Segment Start: INPUT MATERIAL

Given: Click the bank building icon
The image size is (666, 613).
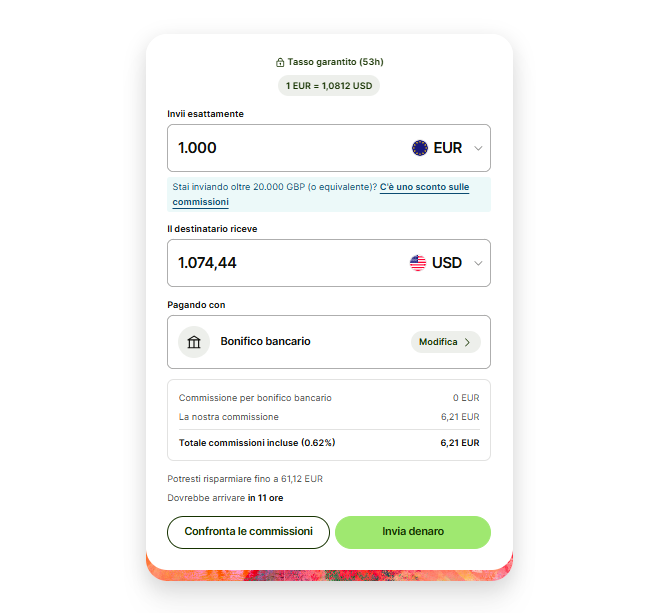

Segment End: INPUT MATERIAL
Segment Start: INPUT MATERIAL

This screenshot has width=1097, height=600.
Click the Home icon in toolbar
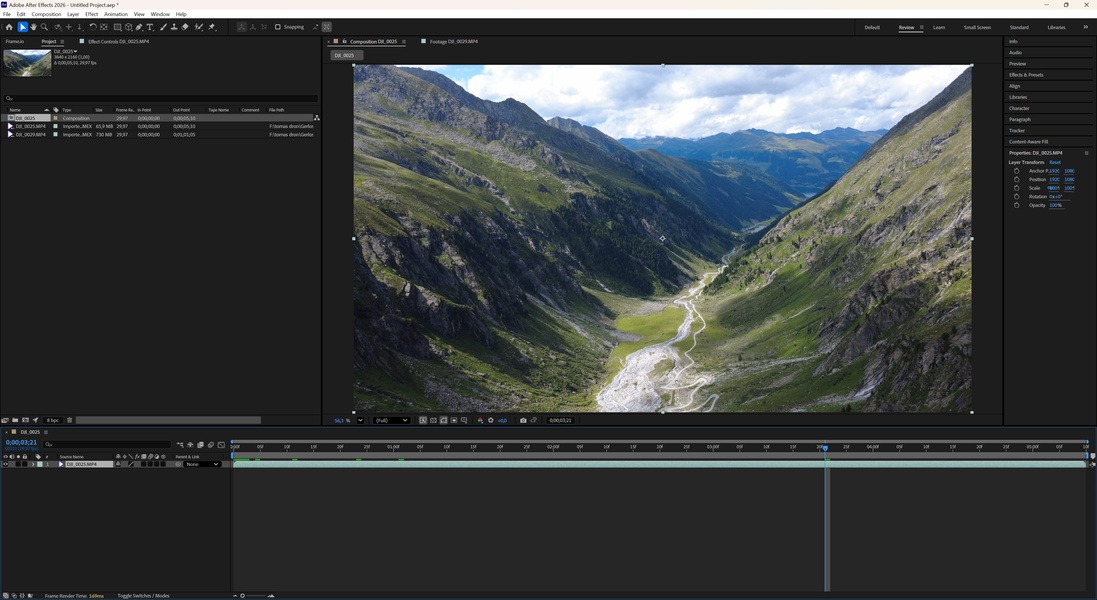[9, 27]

Segment End: INPUT MATERIAL

**TASK BRIEF**
Reproduce only the lines above spanning from the line containing "Given: Click the bank building icon" through the line containing "The image size is (666, 613).", word for word.

**YOUR RESPONSE**
Given: Click the bank building icon
The image size is (666, 613).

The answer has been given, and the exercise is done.